* [Aim of the task] Reproduce the portion of the pool hall passage between "But at Cue 'n" and "of traveling hustlers.", inclusive, without altering a single word.

* [Passage shown]
>>

He could, and still does, though he never had that killer instinct, never could find that groove that Minnesota Fats and Wimpy Lassiter had, that way of making the cue ball dance and then rest on command, as if it was tied to a string.
Wes Lefler's brother had it. His brother stroked like his arm was tracked on oiled bearings, and each muscle of his body seemed alert, sensitive and sure and aware how every ball would roll, of how, exactly, every shot must be made. Wes never shot like that. Never practiced enough, or maybe it was the fuzzy way he saw things through his right eye, the sighting eye. Wes Lefler's brother was a shark. Wes Lefler is a minnow.
But at Cue 'n Chalk he plays Table No. 1. Seniority, mostly, a station reached across the expanse of years before video games, when Paul Newman as Fast Eddie was on the screen and Weenie Beanie was in Shirlington, setting up trick shots down at the Jack and Jill Cue Club before it closed. Years of 72-hour games, of $10,000 exchanged between the chalk and talc stained hands of traveling hustlers.
Lefler and Slade play for a friendly dollar a game, the game being one-pocket, the stakes not for rent or Cadillacs but for whittling hours. Win or lose maybe $5 in six hours. Table No. 1 is also the table clear on the other side of the room from the pay telephone, where teen-agers sip Slurpees through little straws that have a spoon on one end.
Wes Lefler's pocket is the left foot, the pocket at the bottom of the 4 1/2-by-9-foot table, the pocket wayyy downtown. His competitor, Slane, has the right foot, and the first one to sink eight balls will win. So far, Slane has sunk five, Lefler, one.
Now Lefler is lining up a bank shot, readying to finesse the white cue off the right rail and bring it back to tap the red three, make it click, plunk into the pocket. The leather tip of his cue is poised a few inches from the cue ball, supported by three tipless fingers, and a muscle stands atop his forearm, tensed and tapered in a forest of black and gray hairs. Thick brows shadow his eyes, the bad right one that he squints, the left one that is wide, and thick cheekbones shadow his cheeks, bordered by silver sideburns he combs back gracefully over his ears. He strokes, the cue ball rolls, banks off the rail, taps the red three, hits another rail, taps the red three again, deflects it from the pocket.
"Got-damn," Wes Lefler whispers, and retrieves his filterless Camel from the edge of the table. Through the smoke, his voice comes out thick-lipped and graveled, like a country and western singer. He smiles.
"If I was here to win money, I woulda been gone a long time ago."

<<

* [Data provided]
>>

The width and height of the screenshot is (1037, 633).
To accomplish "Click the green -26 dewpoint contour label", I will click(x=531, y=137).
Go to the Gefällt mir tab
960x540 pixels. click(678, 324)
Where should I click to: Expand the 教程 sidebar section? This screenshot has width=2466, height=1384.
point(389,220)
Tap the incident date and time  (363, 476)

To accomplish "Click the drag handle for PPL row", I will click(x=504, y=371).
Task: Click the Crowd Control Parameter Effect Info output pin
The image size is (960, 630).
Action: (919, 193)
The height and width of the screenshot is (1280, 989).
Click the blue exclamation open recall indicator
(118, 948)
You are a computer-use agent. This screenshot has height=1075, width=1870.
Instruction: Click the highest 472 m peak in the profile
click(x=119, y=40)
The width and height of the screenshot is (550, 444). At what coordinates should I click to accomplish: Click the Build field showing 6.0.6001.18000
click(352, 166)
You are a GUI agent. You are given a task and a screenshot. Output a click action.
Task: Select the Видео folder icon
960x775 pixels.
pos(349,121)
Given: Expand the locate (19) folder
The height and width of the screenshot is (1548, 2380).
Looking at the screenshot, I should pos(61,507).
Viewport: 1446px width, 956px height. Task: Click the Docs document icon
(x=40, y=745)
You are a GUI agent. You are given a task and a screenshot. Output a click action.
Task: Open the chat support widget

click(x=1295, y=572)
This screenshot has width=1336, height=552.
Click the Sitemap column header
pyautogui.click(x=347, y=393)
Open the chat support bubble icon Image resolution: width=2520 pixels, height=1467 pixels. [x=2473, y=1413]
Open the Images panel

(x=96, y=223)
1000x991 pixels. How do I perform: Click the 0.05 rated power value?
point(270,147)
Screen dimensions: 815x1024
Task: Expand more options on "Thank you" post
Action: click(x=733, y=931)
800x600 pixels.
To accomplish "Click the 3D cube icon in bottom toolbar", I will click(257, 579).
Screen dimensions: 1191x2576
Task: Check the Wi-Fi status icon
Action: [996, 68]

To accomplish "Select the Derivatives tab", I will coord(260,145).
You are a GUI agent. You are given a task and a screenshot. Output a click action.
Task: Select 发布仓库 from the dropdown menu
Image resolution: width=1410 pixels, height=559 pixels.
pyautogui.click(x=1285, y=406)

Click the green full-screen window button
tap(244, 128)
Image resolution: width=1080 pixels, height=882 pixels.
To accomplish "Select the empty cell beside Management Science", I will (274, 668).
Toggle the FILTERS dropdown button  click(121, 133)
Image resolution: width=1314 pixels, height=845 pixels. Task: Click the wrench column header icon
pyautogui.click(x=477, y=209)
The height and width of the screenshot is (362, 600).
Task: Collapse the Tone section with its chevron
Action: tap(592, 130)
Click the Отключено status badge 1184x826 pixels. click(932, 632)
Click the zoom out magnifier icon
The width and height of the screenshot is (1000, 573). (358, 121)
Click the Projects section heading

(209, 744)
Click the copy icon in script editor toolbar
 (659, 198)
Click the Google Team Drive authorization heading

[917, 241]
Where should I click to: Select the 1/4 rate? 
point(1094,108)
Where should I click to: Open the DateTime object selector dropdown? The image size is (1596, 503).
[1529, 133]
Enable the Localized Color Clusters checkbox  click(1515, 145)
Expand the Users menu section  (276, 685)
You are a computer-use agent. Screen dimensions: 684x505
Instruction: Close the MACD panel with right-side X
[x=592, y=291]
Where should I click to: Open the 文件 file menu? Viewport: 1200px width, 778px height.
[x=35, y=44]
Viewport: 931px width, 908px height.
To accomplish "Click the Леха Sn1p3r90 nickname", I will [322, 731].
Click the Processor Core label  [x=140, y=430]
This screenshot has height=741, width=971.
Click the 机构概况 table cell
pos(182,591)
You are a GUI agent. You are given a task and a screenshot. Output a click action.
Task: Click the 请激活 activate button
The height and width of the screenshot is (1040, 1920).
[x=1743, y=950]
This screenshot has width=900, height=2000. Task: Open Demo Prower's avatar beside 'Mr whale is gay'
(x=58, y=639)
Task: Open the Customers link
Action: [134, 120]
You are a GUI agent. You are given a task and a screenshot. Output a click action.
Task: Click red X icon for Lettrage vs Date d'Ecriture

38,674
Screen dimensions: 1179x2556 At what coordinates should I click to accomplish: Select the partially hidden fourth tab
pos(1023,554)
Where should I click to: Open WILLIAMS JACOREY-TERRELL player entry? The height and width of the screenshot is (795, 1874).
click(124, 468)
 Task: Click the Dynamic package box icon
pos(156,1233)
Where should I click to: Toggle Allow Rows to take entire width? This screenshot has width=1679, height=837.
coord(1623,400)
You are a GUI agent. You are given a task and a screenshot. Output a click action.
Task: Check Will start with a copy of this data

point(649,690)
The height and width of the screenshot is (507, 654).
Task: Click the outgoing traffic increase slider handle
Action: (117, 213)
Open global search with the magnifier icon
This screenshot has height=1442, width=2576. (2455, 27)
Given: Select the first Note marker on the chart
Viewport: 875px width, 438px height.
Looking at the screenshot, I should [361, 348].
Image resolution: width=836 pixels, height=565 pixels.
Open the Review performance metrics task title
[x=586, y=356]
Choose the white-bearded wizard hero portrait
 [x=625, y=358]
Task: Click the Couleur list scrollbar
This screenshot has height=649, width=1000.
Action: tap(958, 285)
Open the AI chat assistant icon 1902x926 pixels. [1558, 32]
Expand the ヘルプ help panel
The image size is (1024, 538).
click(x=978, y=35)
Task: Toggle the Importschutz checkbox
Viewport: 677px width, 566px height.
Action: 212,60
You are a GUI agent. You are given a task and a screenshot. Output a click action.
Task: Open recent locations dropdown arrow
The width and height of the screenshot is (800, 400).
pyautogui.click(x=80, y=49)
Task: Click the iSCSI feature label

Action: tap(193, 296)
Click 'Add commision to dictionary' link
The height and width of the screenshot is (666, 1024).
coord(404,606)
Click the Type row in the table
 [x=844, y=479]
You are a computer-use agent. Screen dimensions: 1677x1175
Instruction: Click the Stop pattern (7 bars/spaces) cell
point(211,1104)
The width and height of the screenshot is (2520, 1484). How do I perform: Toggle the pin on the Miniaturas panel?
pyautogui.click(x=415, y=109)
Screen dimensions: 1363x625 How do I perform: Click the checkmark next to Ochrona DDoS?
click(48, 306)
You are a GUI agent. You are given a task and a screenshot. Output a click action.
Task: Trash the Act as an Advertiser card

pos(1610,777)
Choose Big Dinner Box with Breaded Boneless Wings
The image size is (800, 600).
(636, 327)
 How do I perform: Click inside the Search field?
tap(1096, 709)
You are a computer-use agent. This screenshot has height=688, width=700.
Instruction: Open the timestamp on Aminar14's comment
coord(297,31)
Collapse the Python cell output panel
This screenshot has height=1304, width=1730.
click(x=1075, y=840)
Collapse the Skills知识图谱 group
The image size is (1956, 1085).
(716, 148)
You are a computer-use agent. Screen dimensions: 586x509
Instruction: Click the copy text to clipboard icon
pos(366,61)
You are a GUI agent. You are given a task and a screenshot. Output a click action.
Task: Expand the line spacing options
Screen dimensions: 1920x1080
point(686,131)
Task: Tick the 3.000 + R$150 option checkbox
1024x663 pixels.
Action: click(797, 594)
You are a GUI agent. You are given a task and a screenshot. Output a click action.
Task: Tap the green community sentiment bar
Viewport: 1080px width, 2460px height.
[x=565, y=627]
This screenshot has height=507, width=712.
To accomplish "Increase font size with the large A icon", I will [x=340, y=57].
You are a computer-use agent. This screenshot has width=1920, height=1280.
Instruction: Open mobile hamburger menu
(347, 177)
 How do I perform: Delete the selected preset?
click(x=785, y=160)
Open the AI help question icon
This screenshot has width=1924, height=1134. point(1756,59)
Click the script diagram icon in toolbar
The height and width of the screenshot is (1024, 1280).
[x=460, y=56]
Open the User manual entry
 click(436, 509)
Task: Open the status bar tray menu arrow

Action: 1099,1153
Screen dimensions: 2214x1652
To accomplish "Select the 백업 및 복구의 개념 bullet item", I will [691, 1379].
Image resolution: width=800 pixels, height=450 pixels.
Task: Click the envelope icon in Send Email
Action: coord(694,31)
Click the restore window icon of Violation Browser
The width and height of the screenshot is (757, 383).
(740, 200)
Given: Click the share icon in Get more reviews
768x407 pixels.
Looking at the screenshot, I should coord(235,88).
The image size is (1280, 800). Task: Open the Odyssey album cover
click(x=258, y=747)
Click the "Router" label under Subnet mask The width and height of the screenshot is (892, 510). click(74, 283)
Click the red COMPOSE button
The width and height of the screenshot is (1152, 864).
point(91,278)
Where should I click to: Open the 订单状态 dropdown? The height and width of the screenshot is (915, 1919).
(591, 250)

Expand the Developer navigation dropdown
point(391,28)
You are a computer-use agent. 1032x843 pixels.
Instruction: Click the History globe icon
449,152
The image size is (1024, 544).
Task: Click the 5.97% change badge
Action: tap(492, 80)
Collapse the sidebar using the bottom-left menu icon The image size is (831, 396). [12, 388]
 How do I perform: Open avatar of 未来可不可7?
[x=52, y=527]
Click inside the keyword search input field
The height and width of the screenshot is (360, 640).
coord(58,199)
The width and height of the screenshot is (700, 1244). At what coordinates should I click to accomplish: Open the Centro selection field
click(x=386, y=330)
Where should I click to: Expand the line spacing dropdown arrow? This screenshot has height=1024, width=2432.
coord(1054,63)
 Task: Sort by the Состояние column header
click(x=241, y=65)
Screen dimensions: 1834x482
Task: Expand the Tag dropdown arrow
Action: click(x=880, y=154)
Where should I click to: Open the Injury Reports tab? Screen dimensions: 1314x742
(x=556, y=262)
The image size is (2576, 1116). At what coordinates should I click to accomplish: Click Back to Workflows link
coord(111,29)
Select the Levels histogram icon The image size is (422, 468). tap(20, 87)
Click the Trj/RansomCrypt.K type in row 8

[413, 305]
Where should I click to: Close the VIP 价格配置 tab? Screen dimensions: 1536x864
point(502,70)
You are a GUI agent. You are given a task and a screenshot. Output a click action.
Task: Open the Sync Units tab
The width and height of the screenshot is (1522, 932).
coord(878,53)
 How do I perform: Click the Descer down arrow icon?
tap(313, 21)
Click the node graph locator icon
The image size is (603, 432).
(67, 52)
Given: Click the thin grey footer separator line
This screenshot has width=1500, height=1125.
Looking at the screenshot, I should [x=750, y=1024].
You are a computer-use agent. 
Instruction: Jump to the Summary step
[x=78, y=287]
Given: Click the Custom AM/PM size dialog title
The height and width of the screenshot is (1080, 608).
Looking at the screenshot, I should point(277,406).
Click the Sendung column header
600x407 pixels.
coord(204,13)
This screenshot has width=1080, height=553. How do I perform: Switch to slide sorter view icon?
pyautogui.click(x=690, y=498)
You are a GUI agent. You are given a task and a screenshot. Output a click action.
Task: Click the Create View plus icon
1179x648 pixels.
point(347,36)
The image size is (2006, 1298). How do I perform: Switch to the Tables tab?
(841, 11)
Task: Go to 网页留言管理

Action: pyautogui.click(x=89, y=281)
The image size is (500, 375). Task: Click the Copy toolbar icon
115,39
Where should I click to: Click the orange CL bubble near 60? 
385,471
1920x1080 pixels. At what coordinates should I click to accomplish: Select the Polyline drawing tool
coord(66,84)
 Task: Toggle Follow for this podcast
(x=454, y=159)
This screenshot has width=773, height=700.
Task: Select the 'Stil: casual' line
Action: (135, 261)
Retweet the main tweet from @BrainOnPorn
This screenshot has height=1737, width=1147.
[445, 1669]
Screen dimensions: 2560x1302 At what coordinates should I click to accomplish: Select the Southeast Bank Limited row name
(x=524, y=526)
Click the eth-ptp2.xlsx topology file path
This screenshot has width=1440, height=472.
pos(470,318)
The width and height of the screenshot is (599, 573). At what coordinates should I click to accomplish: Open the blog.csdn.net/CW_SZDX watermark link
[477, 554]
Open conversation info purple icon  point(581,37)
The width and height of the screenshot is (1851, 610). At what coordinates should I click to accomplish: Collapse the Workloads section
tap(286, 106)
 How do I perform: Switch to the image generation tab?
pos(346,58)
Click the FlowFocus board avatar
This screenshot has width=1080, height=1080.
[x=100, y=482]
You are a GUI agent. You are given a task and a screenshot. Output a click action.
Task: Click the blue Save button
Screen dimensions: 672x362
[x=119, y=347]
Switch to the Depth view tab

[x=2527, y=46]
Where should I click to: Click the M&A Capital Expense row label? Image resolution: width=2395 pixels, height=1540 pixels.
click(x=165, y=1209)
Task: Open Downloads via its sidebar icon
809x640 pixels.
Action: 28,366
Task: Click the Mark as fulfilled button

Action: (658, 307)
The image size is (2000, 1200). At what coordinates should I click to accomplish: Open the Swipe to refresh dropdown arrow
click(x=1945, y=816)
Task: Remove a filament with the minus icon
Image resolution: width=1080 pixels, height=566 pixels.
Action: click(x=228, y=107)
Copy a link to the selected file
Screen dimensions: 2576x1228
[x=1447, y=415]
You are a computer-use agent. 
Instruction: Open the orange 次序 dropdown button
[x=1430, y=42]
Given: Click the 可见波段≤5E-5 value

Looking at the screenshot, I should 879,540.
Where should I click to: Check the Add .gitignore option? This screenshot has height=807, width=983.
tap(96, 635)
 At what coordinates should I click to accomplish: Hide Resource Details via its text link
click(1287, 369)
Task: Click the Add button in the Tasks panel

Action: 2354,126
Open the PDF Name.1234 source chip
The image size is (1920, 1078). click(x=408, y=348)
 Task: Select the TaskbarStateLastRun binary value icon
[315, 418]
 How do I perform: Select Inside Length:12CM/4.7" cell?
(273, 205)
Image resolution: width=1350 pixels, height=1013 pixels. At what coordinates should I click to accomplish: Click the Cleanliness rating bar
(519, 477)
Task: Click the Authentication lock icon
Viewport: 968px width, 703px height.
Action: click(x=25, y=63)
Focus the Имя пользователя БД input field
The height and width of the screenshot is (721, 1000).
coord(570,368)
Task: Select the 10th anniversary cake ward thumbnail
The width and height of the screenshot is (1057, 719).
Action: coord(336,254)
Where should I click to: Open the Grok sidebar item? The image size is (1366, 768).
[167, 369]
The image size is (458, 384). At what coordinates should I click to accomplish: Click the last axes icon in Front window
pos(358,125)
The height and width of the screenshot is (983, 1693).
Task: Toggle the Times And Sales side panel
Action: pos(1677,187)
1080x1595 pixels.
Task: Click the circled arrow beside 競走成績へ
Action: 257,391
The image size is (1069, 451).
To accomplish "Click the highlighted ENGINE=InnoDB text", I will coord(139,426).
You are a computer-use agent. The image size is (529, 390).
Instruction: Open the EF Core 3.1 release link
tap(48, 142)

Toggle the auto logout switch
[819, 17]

<<

* [Result]
But at Cue 'n Chalk he plays Table No. 1. Seniority, mostly, a station reached across the expanse of years before video games, when Paul Newman as Fast Eddie was on the screen and Weenie Beanie was in Shirlington, setting up trick shots down at the Jack and Jill Cue Club before it closed. Years of 72-hour games, of $10,000 exchanged between the chalk and talc stained hands of traveling hustlers.